◆ Objective ◆
Count the lines of the material below that contain the word "should", and give only that number.

◆ Exercise materials ◆
*****
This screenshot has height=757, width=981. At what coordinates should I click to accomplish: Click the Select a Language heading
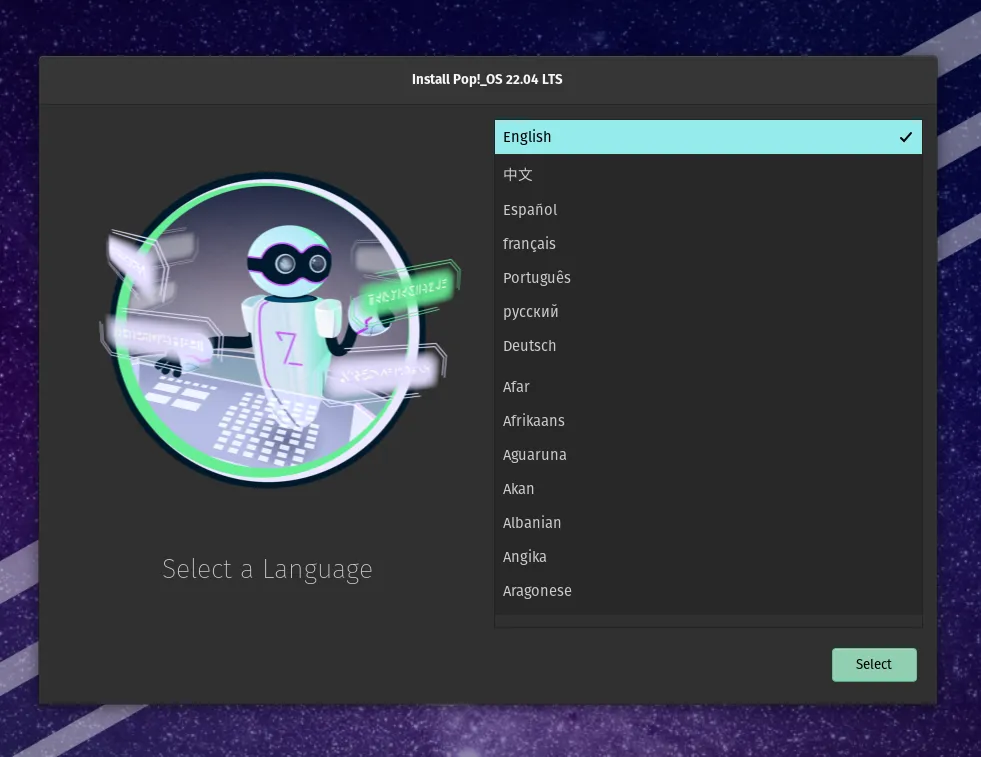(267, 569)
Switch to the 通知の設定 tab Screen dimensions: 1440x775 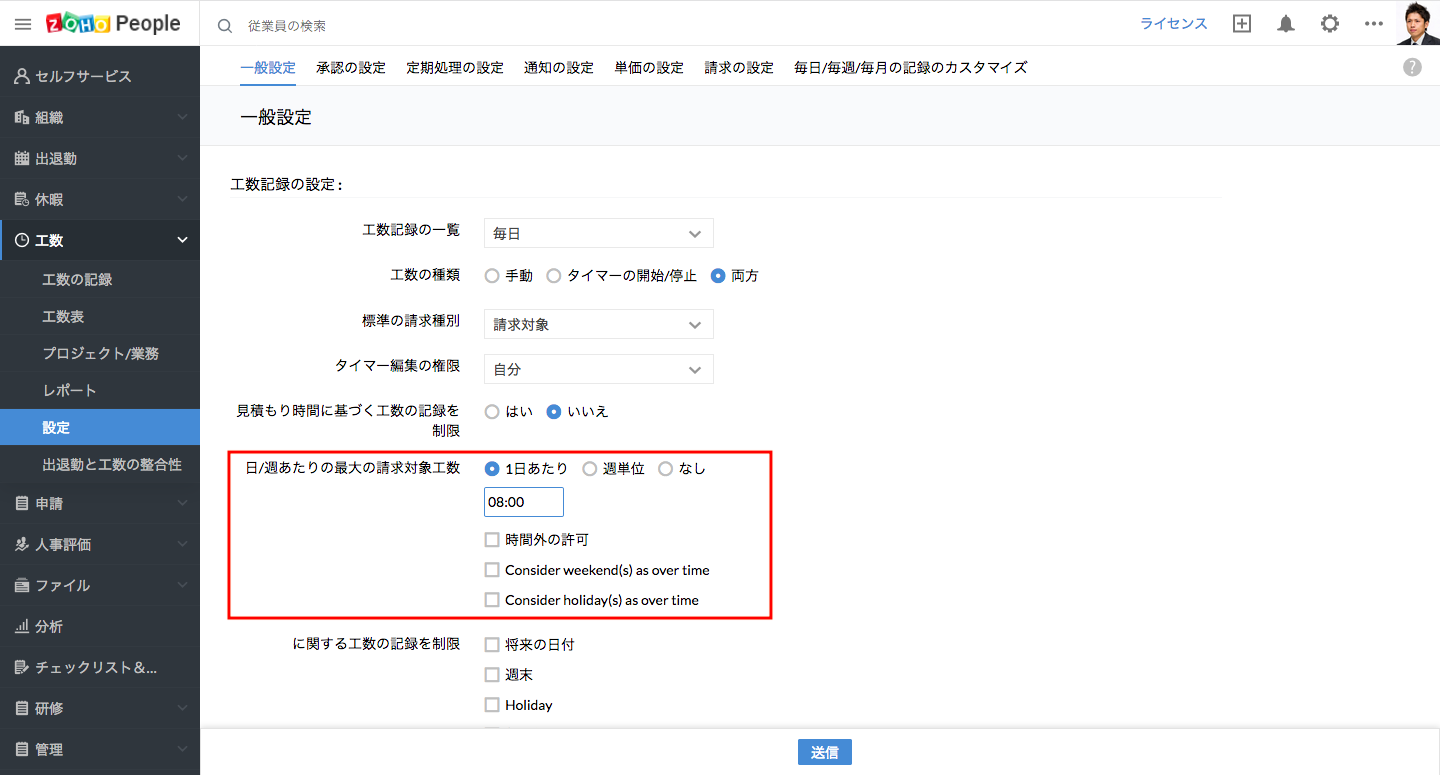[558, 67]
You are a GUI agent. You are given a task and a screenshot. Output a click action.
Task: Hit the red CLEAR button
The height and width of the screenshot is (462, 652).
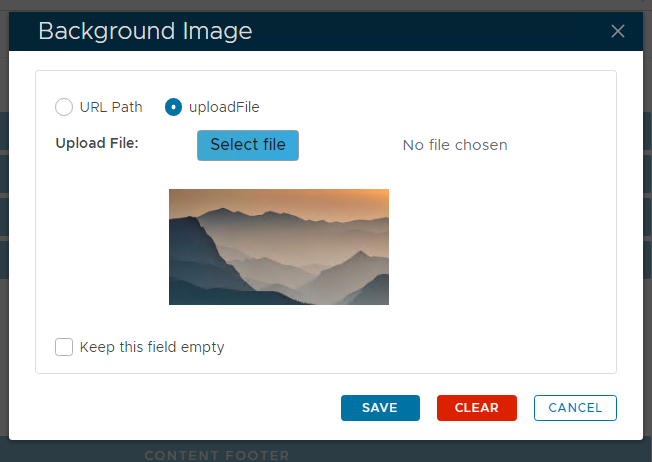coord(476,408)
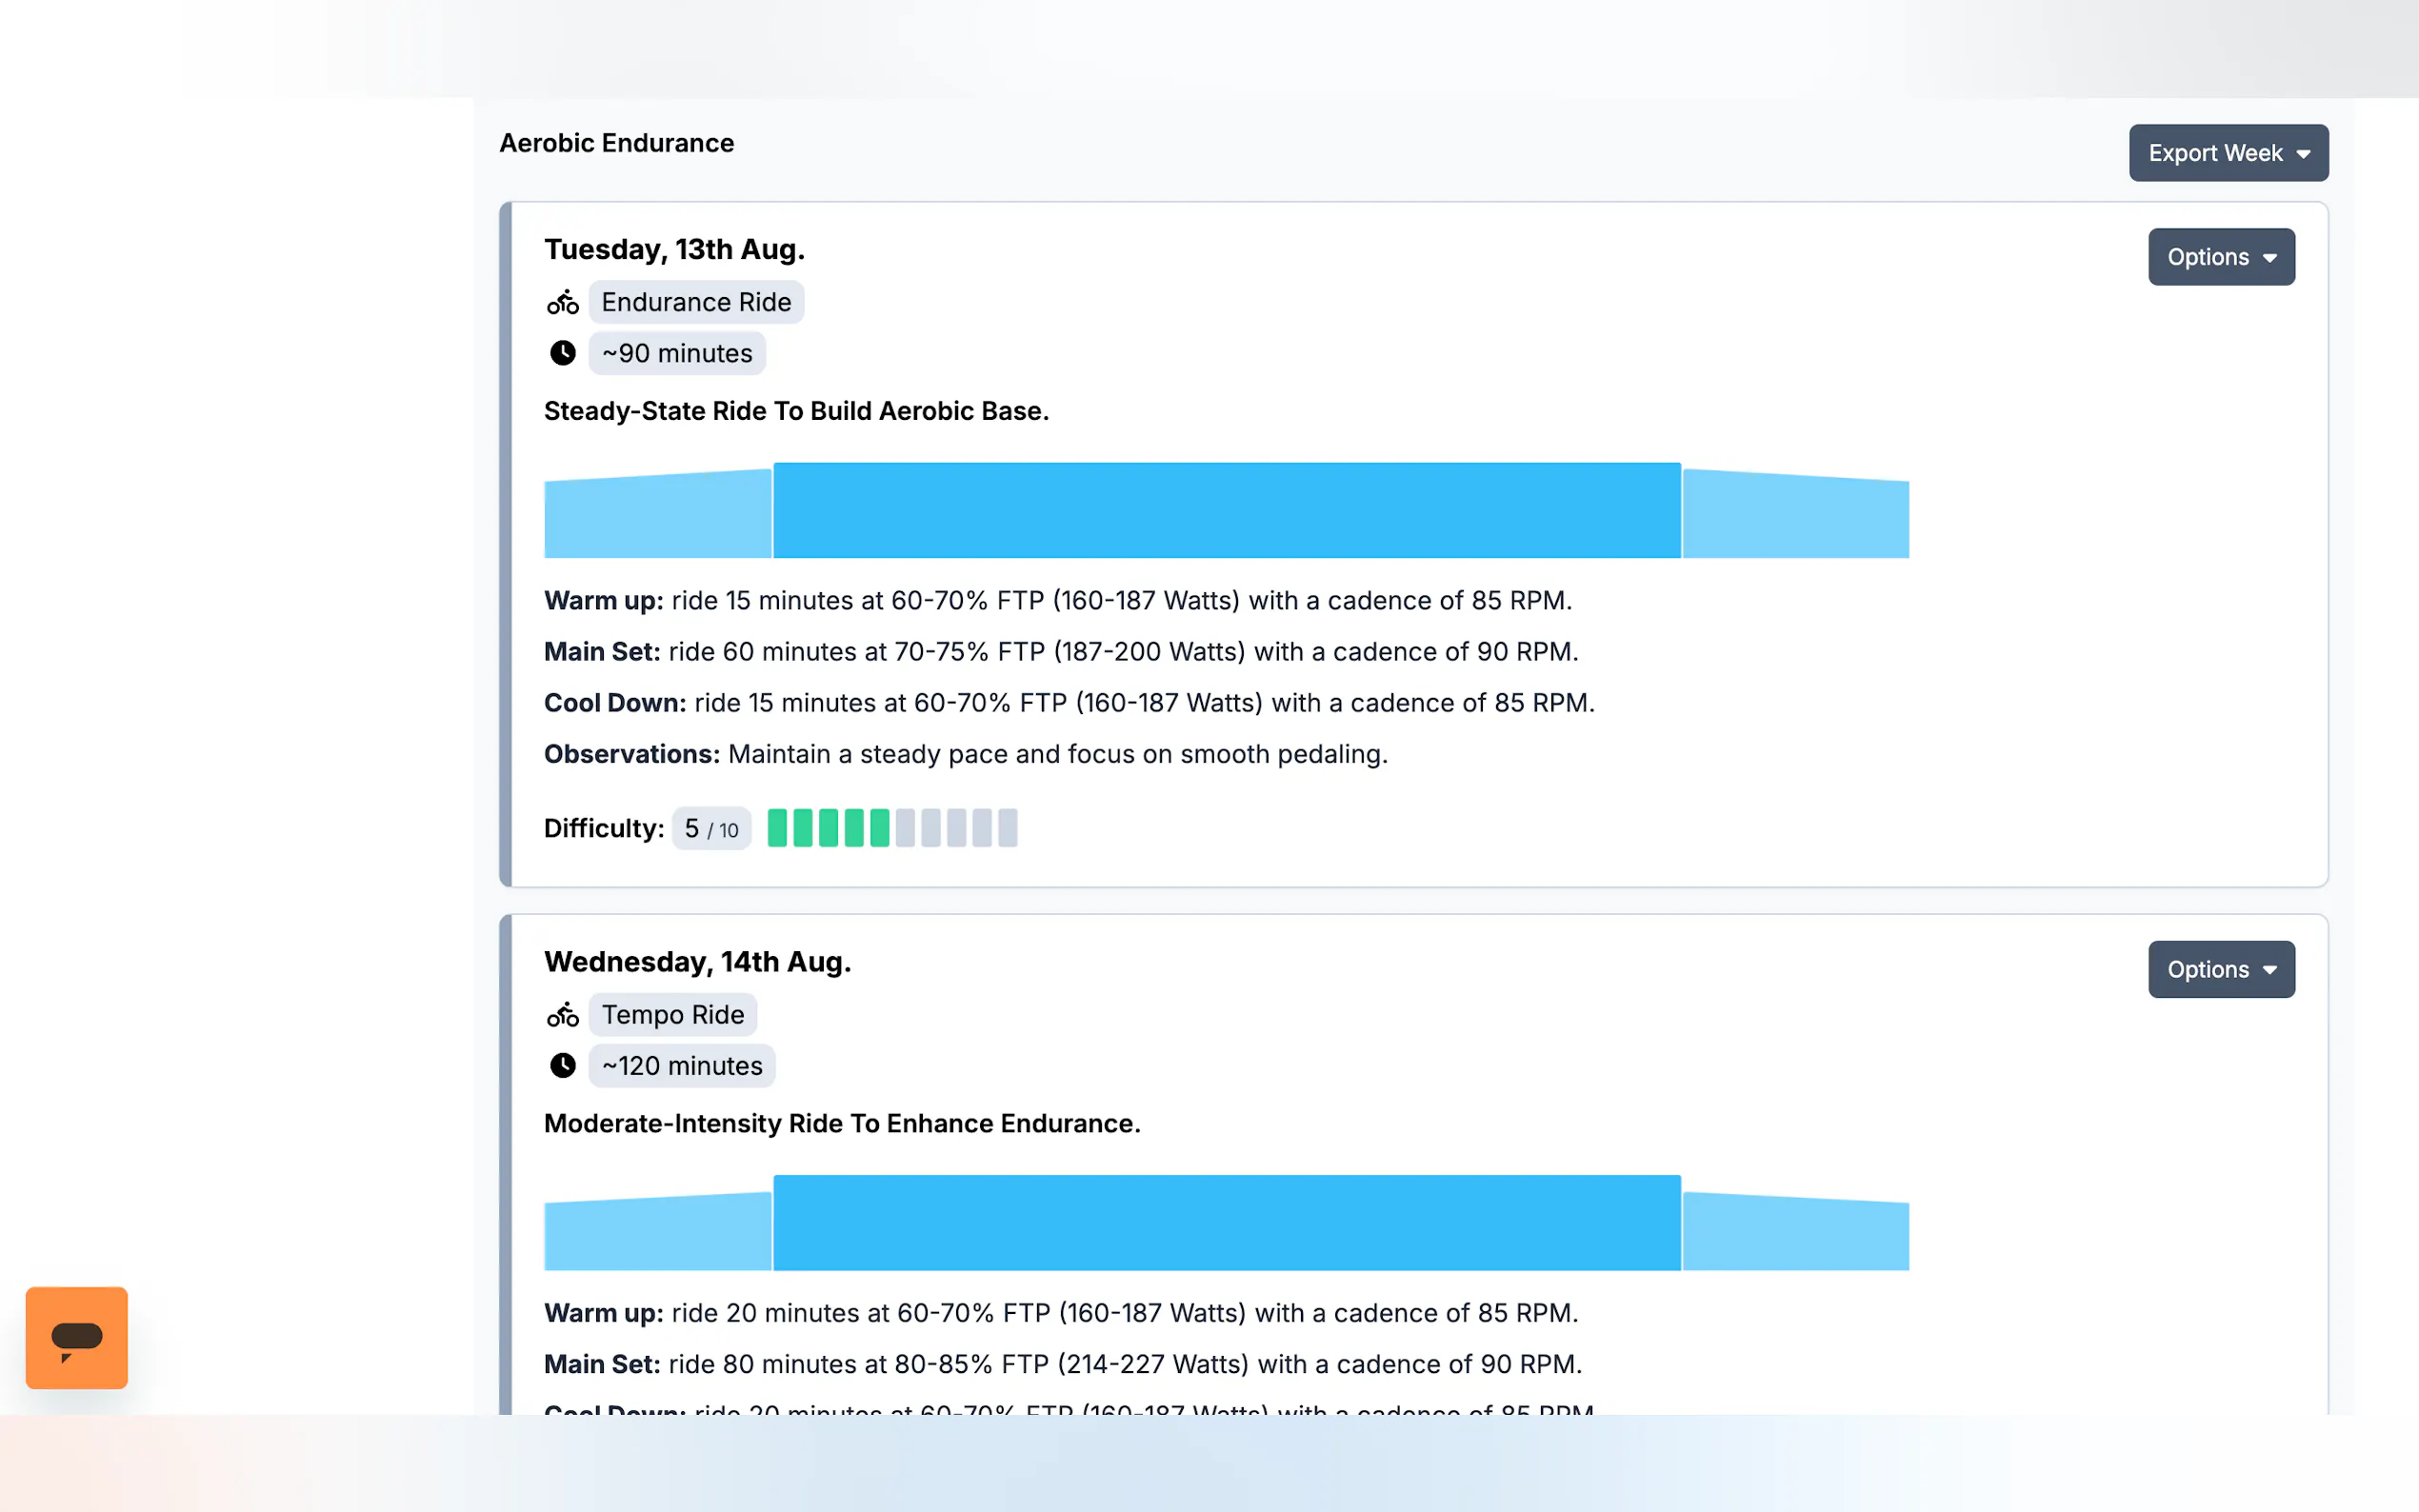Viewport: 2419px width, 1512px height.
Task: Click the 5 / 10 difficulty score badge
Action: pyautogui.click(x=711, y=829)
*****
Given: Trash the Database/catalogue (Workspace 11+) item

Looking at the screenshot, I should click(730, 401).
*****
◆ Answer to this exercise ◆
2